About the image:  The postcard above was sent to me by HannahsMommy07 on swap-bot for a “Postcards with a Prompt” swap. I have no information about the artist, but this postcard has been waiting to be shared for almost two years. Eek!

Why Wait? I Look Good in Purple

We head into the weekend with English poet Jenny Joseph’s 1961 poem, “Warning,” which illustrates what we’d all [?} like to be–free and unhampered by society’s notions of propriety.

Warning
Jenny Joseph

When I am an old woman I shall wear purple
With a red hat which doesn’t go, and doesn’t suit me.
And I shall spend my pension on brandy and summer gloves
And satin sandals, and say we’ve no money for butter.
I shall sit down on the pavement when I’m tired
And gobble up samples in shops and press alarm bells
And run my stick along the public railings
And make up for the sobriety of my youth.
I shall go out in my slippers in the rain
And pick flowers in other people’s gardens
And learn to spit.

You can wear terrible shirts and grow more fat
And eat three pounds of sausages at a go
Or only bread and pickle for a week
And hoard pens and pencils and beermats and things in boxes.
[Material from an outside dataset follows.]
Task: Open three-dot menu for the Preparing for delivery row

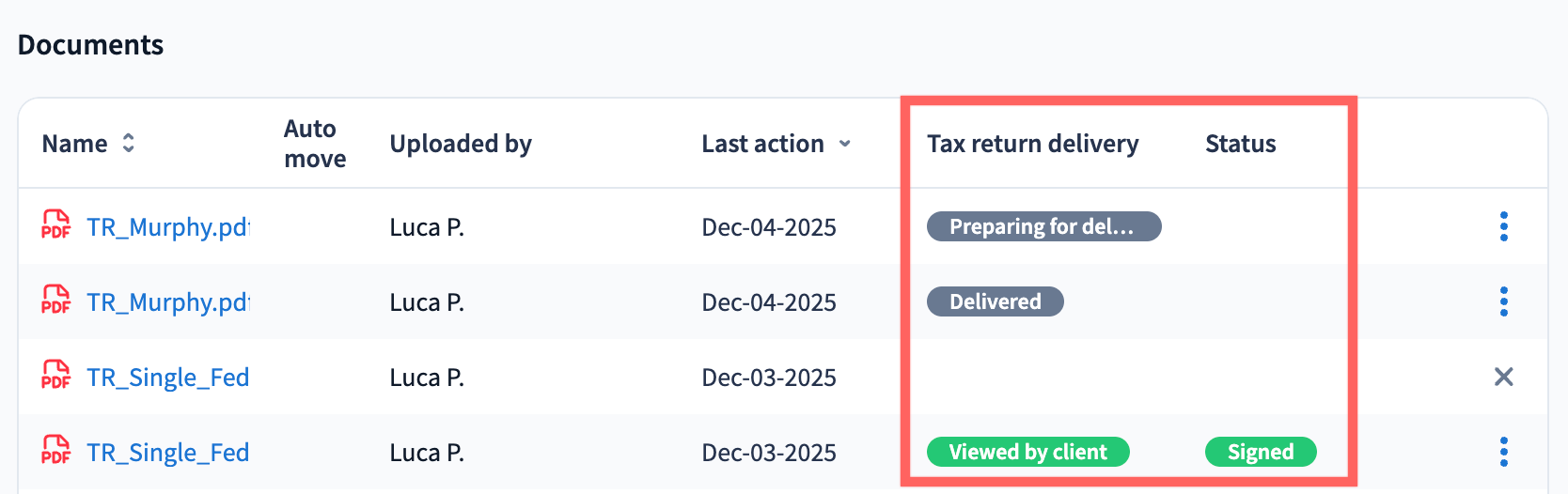Action: click(1503, 226)
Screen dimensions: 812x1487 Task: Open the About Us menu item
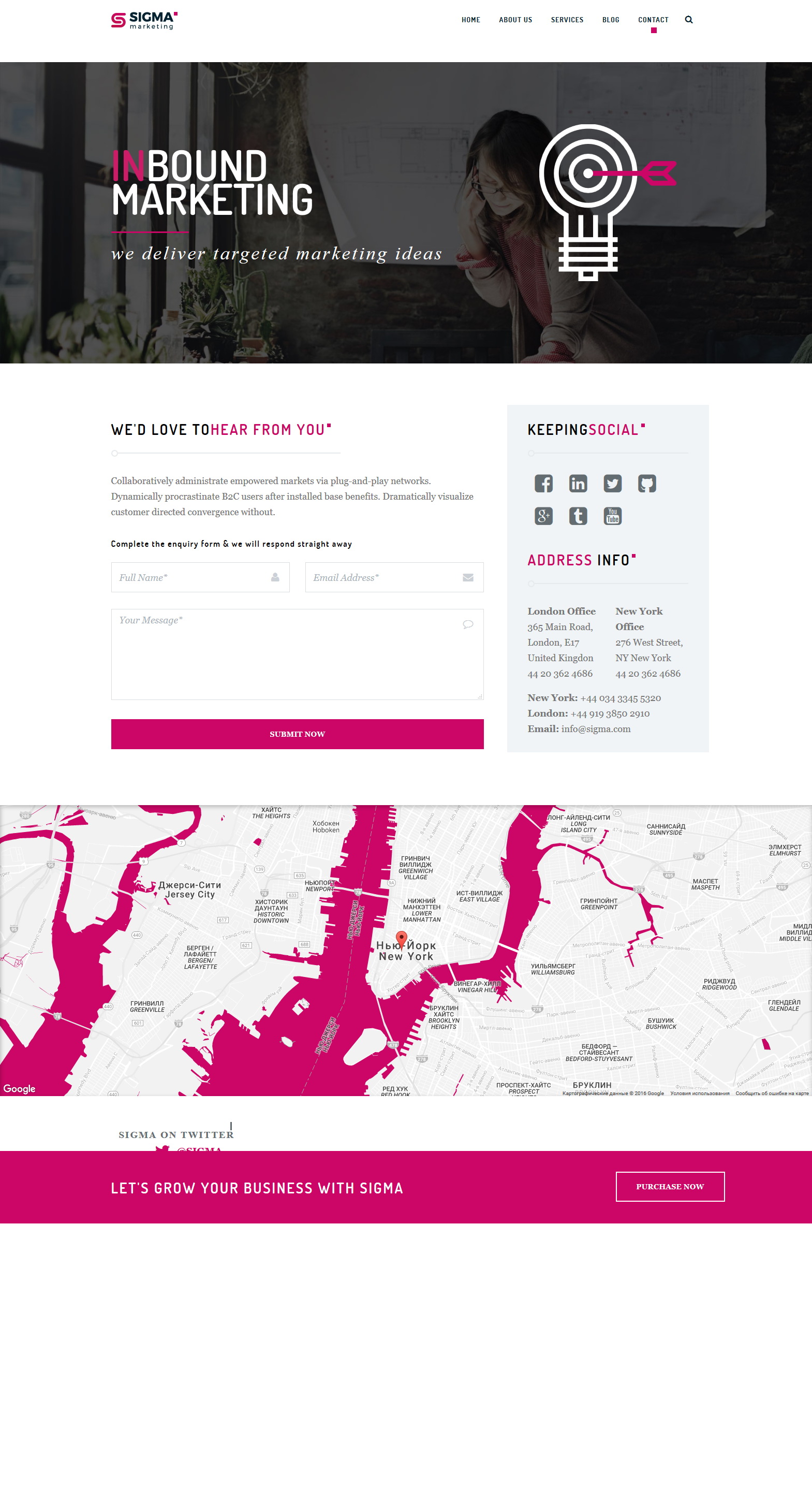click(515, 20)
But now we must have clothes that keep us dry
And pay our rent and not swear in the street
And set a good example for the children.
We must have friends to dinner and read the papers.

But maybe I ought to practice a little now?
So people who know me are not too shocked and surprised
When suddenly I am old, and start to wear purple.

I read somewhere that Joseph, who was 29 when she wrote the poem, never wore purple because she felt she looked terrible in purple. Unlike her, I wear lots of purple and I look good in it! 😀


About the image: When I shared the sunflowers a few days ago, I mentioned that my Love Notes friend, Eileen V, had enclosed a special treat. The image above–a well executed copy of a souvenir cover of the poem–was drawn inside the card! Isn’t it fun?